Glückels Geschichte

Die Frankfurter Hebraica- und Judaica-Sammlung ist die größte ihrer Art in Deutschland

Wissenschaftler aus ganz Deutschland benutzen die „Frankfurter Bibliothek des Judentums“ gern. Über Internet ist der Lesesaal online mit Israel verbunden. Die Leiterin der Sammlung Rachel Heuberger hat jetzt ein Buch über die Geschichte der Bibliothek mit all ihren Höhen und Tiefen veröffentlicht.

Frankfurt am Main (pia) Eigentlich wollte sie, damals 45 Jahre alt und früh verwitwet, nur für ihre acht Kinder die Familiengeschichte festhalten. So begann Glückel von Hameln 1690, ihre Memoiren aufzuschreiben. Die aus Hamburg stammende Jüdin, eine fromme, starke und mutige Frau, wurde später für viele Jüdinnen zum Vorbild. So auch für Bertha Pappenheim, die engagierte Vorkämpferin der jüdischen Frauenbewegung in Frankfurt, die das Manuskript ins Deutsche übersetzte. Bis heute ist Glückels jiddische Originalhandschrift das wohl spektakulärste Stück in der Hebraica- und Judaica-Sammlung der Stadt- und Universitätsbibliothek (StUB) in Frankfurt.
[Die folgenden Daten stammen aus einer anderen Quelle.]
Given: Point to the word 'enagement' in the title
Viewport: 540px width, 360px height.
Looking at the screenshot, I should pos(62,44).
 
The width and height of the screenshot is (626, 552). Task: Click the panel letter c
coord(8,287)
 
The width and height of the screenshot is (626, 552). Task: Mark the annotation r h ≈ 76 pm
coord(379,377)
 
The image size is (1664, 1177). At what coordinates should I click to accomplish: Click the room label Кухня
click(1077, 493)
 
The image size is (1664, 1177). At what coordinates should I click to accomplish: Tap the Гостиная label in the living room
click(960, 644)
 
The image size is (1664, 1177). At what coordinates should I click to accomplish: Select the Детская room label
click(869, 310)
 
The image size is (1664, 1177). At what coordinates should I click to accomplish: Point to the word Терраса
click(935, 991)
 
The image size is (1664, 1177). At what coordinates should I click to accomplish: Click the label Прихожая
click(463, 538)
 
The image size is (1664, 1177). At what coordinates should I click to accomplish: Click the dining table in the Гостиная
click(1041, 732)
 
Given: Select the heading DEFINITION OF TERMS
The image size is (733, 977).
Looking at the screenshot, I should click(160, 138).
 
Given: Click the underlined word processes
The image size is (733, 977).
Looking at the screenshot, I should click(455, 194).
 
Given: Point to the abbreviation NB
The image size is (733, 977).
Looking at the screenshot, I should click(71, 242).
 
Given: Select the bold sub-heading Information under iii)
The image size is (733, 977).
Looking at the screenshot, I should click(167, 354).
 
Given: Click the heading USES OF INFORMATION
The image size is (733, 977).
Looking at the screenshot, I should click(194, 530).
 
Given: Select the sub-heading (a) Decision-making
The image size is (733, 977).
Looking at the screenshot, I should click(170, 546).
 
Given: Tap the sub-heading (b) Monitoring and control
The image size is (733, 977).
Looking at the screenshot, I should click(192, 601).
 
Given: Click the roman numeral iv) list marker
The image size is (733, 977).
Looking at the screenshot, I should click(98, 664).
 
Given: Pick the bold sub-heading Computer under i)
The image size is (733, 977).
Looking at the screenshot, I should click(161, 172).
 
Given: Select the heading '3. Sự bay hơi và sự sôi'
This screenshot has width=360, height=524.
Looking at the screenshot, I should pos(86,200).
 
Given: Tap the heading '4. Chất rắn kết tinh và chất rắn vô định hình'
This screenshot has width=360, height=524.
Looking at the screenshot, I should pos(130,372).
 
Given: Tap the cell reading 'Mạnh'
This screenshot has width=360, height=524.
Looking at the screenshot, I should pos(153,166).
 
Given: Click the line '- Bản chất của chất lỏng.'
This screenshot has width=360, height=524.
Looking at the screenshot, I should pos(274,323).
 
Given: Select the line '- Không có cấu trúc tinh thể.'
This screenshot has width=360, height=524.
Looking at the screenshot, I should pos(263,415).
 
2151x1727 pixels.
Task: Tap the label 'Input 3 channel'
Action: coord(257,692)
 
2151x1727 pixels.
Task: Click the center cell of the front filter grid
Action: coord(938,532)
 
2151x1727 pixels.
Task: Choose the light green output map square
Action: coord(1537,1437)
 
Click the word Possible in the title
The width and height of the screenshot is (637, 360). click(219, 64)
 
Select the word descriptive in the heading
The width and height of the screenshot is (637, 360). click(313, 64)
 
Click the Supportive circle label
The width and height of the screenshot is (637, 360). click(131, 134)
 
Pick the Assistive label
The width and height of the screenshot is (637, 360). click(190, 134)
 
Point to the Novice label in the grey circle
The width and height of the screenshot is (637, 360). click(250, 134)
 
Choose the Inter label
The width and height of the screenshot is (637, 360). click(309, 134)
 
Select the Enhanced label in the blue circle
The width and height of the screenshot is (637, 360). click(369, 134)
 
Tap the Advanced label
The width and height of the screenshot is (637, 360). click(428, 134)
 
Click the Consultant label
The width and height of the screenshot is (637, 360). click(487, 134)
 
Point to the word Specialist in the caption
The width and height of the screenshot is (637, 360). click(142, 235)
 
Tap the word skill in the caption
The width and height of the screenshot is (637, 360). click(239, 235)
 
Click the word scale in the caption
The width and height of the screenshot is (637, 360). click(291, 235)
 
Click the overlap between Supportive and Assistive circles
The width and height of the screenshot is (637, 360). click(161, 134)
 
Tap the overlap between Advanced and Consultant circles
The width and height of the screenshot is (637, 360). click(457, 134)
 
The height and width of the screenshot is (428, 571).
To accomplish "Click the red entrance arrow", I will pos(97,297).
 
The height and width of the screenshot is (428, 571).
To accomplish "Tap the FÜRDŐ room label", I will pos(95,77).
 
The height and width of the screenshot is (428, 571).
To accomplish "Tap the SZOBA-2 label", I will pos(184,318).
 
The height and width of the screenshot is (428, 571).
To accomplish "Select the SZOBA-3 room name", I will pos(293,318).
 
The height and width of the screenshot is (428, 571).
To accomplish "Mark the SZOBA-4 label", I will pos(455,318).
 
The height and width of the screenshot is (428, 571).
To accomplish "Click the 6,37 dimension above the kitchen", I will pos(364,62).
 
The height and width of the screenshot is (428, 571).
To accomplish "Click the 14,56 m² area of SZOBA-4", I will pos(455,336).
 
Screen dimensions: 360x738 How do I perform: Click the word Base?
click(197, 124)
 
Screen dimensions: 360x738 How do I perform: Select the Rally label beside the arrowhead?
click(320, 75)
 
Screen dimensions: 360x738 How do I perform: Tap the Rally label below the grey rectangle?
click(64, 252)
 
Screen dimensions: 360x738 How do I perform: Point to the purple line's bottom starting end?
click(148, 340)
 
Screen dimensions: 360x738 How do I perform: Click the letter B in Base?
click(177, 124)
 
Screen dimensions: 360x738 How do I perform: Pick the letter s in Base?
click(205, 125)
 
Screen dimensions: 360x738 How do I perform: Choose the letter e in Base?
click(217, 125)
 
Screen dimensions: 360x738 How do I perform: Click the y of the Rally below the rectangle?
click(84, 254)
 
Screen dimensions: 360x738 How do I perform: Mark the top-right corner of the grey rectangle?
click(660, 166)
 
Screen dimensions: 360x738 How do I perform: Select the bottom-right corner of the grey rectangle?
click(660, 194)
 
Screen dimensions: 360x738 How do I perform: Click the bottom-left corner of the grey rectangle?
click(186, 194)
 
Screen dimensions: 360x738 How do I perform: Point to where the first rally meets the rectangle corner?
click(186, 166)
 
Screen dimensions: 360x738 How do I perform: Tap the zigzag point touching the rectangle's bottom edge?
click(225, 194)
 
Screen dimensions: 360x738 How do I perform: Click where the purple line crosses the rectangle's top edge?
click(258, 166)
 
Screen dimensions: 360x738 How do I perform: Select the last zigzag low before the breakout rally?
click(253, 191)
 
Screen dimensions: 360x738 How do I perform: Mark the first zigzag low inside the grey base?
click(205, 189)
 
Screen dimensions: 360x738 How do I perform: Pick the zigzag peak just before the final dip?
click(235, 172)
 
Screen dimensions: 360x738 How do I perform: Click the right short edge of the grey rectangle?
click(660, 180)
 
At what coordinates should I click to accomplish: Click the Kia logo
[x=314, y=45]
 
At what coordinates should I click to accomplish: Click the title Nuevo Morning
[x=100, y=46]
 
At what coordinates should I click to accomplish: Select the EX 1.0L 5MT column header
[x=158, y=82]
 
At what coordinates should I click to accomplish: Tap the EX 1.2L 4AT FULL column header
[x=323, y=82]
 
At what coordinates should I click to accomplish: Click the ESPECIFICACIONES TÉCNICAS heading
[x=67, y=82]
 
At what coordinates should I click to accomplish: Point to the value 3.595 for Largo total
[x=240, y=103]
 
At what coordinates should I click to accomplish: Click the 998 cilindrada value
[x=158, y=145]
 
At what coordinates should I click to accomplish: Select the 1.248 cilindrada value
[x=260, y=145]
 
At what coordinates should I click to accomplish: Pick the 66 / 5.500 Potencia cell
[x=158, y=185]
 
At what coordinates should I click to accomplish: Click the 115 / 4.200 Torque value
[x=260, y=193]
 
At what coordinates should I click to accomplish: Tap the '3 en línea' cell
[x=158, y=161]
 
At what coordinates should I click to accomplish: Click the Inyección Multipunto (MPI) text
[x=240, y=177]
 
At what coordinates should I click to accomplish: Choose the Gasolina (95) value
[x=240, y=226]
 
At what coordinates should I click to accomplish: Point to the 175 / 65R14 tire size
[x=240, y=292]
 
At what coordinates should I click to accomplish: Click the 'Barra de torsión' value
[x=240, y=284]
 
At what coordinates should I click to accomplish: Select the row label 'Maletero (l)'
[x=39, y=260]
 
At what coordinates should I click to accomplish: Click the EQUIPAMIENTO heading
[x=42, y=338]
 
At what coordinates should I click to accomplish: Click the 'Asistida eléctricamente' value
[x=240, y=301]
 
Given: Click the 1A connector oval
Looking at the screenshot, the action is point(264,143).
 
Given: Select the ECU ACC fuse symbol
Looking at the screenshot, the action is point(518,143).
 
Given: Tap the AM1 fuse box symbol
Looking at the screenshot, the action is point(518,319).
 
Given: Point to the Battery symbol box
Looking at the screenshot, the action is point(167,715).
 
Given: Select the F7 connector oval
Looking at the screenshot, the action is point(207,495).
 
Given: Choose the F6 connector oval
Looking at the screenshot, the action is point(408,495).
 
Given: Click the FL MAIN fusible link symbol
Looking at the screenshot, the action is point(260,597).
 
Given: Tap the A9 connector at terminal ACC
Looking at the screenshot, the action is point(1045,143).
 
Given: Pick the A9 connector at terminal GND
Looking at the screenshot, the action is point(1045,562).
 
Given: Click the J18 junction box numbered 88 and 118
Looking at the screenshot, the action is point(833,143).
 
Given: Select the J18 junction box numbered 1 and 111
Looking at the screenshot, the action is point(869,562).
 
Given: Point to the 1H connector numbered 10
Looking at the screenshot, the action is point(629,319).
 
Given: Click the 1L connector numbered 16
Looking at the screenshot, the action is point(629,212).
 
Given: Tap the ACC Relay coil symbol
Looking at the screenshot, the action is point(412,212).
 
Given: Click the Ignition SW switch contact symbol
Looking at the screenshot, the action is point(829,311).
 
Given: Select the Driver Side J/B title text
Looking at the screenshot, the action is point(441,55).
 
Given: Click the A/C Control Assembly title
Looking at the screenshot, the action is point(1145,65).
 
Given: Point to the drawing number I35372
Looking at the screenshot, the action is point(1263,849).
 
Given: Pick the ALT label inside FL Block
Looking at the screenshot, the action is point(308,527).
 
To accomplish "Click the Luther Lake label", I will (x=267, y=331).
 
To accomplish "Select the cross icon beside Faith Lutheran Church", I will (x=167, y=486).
Weniger bekannt ist, daß die Frankfurter Hebraica- und Judaica-Sammlung die größte ihrer Art in Deutschland ist. Sie hat den beachtlichen Bestand von über 100.000 Büchern, davon etwa ein Viertel in hebräischer Sprache. Von der mittelalterlichen Handschrift bis zur modernen CD-ROM hat sie alles zu bieten, was zur wissenschaftlichen Literatur über Judentum und Israel gehört. Die wechselvolle Geschichte und die vielseitigen Aufgaben der Frankfurter „Bibliothek des Judentums“ hat jetzt deren Leiterin Rachel Heuberger in einem Band der Reihe „Frankfurter Bibliotheksschriften“ detailliert und kenntnisreich beschrieben.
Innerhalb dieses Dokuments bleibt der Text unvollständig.